Power posing has been extensively debated among psychologists and behavioural scientists since Amy Cuddy, an American professor of social psychology, launched the concept in a 2012 TED talk1) with the catchphrase “Fake it ‘till you become it”.

With over 56 million views, Amy Cuddy’s TED talk is still the second most viewed TED talk of all times.

But will power posing for two minutes before Showtime actually make you perform better at the job interview, in the negotiations or the public presentation? Will you make a better impression on the HR manager, the negotiation partner or the audience simply after two minutes of power posing?

Yes, says Cuddy in her TED talk and refers to a 2010 study conducted by her and her colleagues Dana Carney and Andy Yap2).

Not exactly, says PhD fellow Emma Elkjær Poulsen from the Department of Psychology and Behavioural Sciences at Aarhus BSS, Aarhus University. She has reviewed almost all studies on the topic - many conducted after 2010.   

Debunking the myth

“The result is a meta-analysis in which we show that it is most likely not the power poses that help people gain self-confidence. In fact, there appears to be no difference between a neutral posture or a power pose. So ff anything, research shows that a hunched or closed posture can seemingly have a negative effect and that ‘not hunching’ is as great as adopting a power posture,” says Emma Elkjær Poulsen.

She has conducted the meta-analysis together with a number of Danish and international researchers as part of her PhD project. The analysis has been published in the recognised, scientific journal Perspectives on Psychological Science3).

"It is a methodological flaw that many studies do not include a control group. Without a control group, you cannot say whether the effect is caused by the presence of power posing or by the absence of a slumped posture."

Emma Elkjær Poulsen, PhD fellow, Department of Psychology and Behavioural Sciences, Aarhus BSS 

Control group needed

Out of 5,819 publications, the researchers identified 73 relevant, independent studies, which involved 7,038 participants in total and were published between 1982 and 2019. All of the studies manipulated motor displays to be either expansive or contractive and explored the effect of these expressions on emotions, hormones and behaviour. Of the 73 studies, 48 were suited for the overall meta-analysis, while the remaining 25 investigated motor displays in addition to other manipulations such as the effect of power posing when others are present.. 

One of the problems in many of the studies is the lack of a neutral control group.

“It is a methodological flaw that many studies do not include a control group.

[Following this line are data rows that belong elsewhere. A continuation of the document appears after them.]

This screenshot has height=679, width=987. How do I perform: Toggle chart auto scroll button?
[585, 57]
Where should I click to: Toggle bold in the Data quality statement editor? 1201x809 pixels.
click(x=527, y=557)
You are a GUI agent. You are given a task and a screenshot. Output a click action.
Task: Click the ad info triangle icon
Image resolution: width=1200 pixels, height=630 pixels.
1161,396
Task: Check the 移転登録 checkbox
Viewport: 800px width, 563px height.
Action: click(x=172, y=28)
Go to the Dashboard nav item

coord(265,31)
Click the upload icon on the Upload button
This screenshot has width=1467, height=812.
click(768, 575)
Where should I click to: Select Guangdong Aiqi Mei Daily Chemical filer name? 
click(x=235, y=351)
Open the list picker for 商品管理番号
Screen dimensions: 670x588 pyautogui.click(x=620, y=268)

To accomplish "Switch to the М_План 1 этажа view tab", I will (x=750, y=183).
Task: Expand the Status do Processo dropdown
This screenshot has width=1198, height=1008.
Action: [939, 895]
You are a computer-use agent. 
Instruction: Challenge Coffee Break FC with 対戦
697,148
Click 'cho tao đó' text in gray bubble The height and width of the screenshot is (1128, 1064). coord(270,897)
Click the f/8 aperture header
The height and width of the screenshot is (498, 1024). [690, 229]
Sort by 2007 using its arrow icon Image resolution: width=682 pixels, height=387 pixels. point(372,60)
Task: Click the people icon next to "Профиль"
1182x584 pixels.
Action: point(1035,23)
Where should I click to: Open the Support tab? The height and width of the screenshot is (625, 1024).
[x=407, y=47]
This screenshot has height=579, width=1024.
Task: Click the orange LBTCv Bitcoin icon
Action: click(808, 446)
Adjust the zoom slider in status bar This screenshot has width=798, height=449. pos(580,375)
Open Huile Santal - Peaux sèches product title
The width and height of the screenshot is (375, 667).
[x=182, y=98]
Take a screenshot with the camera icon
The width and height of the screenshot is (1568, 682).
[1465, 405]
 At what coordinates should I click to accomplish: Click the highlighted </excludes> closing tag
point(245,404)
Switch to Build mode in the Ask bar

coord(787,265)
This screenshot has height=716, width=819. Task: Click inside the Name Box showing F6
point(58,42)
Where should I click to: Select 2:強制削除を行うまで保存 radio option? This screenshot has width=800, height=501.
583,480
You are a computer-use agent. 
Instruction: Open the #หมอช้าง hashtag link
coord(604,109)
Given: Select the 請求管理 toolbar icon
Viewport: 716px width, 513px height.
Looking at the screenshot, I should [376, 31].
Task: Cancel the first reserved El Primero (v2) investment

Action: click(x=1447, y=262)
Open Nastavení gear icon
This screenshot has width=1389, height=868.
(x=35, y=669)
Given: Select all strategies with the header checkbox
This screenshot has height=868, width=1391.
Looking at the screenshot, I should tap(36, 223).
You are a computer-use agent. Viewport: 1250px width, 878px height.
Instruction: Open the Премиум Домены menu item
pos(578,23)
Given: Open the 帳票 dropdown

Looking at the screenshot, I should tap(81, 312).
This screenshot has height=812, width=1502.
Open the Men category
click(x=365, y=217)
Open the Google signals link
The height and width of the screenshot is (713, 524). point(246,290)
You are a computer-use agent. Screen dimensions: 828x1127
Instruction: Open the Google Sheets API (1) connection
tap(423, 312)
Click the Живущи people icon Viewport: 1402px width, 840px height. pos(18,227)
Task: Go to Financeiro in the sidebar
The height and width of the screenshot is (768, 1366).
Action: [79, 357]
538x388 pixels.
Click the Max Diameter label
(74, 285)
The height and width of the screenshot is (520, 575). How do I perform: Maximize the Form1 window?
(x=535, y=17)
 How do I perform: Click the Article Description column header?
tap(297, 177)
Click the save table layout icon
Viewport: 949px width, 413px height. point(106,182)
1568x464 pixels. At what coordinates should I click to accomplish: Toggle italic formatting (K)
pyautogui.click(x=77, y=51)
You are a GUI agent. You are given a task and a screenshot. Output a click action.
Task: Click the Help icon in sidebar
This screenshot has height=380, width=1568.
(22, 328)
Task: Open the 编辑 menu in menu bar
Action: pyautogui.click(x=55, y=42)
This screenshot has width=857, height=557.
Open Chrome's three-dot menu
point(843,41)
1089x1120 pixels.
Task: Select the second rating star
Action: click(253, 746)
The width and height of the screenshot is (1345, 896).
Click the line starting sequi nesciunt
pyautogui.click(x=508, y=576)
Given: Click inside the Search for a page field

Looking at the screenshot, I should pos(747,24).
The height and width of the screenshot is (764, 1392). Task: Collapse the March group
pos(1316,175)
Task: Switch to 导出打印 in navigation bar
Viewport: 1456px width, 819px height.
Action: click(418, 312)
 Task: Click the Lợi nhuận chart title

Without a control group, you cannot say whether the effect is caused by the presence of power posing or by the absence of a slumped posture. For this reason, it would be very important to include a neutral control group when conducting research within this area,” Elkjær Poulsen explains.    

Hormonal effect or not

Another issue that researchers have debated intensively since 2010 is the fact that Cuddy and colleagues claim to be able to prove that power posing has a hormonal effect. That adopting an open and relaxed posture triggers more of the male hormone testosterone, while it limits the body’s production of the stress hormone, cortisol. And vice versa; when contracting the body in a closed posture, the body produces more cortisol and less testosterone.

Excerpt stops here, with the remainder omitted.